The OECD’s Pillar Two framework aims to ensure that MNEs with global revenues exceeding EUR 750 million pay a minimum effective tax rate on income arising in each jurisdiction in which they operate. The framework imposes a top-up tax on profits arising in jurisdictions where the effective tax rate (ETR) is below 15%.

The core elements of Pillar Two are an income inclusion rule (IIR) and an Undertaxed Profits Rule (UTPR).

A country may also elect to implement a Qualified Domestic Minimum Top-up Tax (QDMTT).

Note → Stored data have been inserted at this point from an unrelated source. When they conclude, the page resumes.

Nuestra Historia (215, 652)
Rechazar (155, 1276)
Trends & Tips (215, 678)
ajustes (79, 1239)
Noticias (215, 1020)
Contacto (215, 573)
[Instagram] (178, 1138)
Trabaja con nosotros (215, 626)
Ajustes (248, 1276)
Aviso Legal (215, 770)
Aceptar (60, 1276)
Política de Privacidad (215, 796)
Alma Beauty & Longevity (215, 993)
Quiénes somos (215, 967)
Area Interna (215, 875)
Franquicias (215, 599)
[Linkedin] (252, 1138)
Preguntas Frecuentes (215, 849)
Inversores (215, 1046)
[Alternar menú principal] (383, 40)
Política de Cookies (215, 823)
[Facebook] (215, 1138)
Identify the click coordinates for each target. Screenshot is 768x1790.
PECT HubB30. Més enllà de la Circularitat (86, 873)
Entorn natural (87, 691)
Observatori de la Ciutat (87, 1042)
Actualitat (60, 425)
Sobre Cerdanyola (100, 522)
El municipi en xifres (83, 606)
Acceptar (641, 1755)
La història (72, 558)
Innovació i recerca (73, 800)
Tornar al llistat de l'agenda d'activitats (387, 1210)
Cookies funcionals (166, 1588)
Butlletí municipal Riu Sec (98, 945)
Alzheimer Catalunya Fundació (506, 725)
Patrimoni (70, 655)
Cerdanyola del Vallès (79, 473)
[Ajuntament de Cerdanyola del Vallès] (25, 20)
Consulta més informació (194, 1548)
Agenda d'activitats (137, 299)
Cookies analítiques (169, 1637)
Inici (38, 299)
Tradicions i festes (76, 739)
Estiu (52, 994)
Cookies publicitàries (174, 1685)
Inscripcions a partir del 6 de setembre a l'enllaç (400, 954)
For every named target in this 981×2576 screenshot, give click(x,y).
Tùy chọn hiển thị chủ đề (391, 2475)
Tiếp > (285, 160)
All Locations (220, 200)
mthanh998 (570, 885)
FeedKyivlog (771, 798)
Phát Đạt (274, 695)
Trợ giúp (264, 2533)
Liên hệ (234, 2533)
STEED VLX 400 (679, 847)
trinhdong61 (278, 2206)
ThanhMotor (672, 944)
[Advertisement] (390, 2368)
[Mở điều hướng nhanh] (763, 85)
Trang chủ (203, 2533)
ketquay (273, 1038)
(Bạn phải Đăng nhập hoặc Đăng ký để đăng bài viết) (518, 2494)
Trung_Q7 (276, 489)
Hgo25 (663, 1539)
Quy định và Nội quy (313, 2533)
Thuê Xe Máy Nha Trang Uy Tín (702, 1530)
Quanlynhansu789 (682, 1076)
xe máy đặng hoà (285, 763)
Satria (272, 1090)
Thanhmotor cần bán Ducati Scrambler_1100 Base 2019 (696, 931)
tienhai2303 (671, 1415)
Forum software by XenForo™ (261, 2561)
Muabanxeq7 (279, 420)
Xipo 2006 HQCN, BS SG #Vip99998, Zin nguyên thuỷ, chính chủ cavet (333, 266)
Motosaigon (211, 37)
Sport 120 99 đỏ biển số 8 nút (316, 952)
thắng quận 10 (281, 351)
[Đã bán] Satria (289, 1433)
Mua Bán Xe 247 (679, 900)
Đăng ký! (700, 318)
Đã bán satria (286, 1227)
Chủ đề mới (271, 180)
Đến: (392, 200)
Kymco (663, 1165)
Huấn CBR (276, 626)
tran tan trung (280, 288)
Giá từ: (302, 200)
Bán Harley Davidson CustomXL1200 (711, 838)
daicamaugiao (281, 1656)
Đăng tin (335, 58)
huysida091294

The timing of implementation for each element varies by territory.

The following chart summarises the implementation status of countries that are part of the OECD Inclusive Framework and that have agreed to adopt the global minimum tax and taken steps towards introducing the Pillar Two rules.
 
Country Enactment Status    IIR UTPR Comments                                                                        
Kuwait No announcement    

The government is discussing a proposal to introduce a 15% Business Profit Tax (BPT) on all legal entities operating in the country, largely driven by the impact of the implementation of the Pillar Two framework on Kuwait.

 

Although the Ministry of Finance has not made a formal announcement regarding the BPT, during a parliamentary discussion, the ministry clarified that it is studying policy options for Kuwait to collect any taxes payable by Kuwait MNEs that fall within the scope of Pillar Two.